Hannah adore l’ambiance qui règne au Chaudron Baveur en fin de journée. Les conversations enjouées, les débats animés, les éclats de rire et les pleurs aussi parfois. Les regards qui en disent long, les amoureux qui se cherchent. Et puis il y a les secrets qui se cachent sous les tables avec des mains qui s’unissent, des pieds qui se rejoignent ou les enfants qui s’y terrent pensant jouer un tour à leurs parents.
Hannah apprécie traîner dans le pub londonien tout en dégustant un chocolat chaud à la cannelle. Cela fait presqu’un an qu’elle se soustrait à ce petit rituel. Depuis une année elle enchaîne des remplacements dans diverses boutiques du Chemin de Traverse. Elle a entre autre, servi des glaces pour Florian Fortarôme,conseillé les jeunes sorciers pour leurs lectures avant la rentrée chez Fleury et Bott. Actuellement elle travaille à la ménagerie magique. Ce n’est pas le poste qu’elle préfère. Elle a un peu de mal à supporter l’odeur des fientes des volatiles. Alors elle apprécie d’autant plus le rituel du chocolat chaud à la cannelle qui lui réchauffe le cœur à chaque fin de journée.
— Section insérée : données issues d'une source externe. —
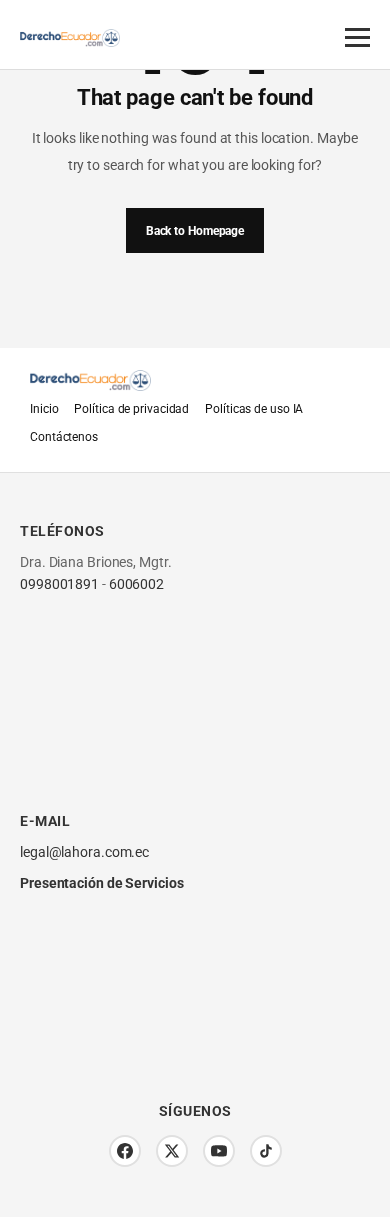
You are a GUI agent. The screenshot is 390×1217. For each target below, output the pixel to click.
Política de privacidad (131, 409)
Elle est devenue une habituée. Chaque soir, lorsqu’elle pénètre dans la taverne sorcière, son chocolat chaud préféré l’attend sur le comptoir.
− Si ce n’est pas malheureux de voir une jeune femme seule errer dans un gourbi pareil ! se lamente Tom, le vieux propriétaire.
− Ce gourbi, comme vous dites, il vous appartient je vous rappelle, rétorque Hannah en faisant tournoyer une cuillère argentée dans son chocolat fumant.
− Ouais, ouais, il paraît ! Mais tu ne m’ôteras pas de la tête qu’une femme seule a sûrement mieux à faire que de traîner ici.
− Oui, comme attendre sagement à la maison que son petit mari rentre, épuisé, de sa journée de travail. Je le connais par cœur votre couplet et il ne m’intéresse pas. Et visiblement, vous concernant, il n’a pas fait fureur auprès de la gent féminine.
− Fais attention Hannah, je t’apprécie, mais ne dépasse pas les limites !
Tom se dirige vers des nouveaux clients qui se présentent au comptoir. Hannah respire en se disant qu’elle a été sauvée par le gong. Elle sait pertinemment que ses mots ont vexé le vieux propriétaire. En temps normal elle essaie de se contrôler et de ne pas perdre ses moyens. Mais elle trouve aussi que le gérant abuse avec son discours datant du siècle dernier. Tenir tête au vieux Tom ne lui a pas déplu.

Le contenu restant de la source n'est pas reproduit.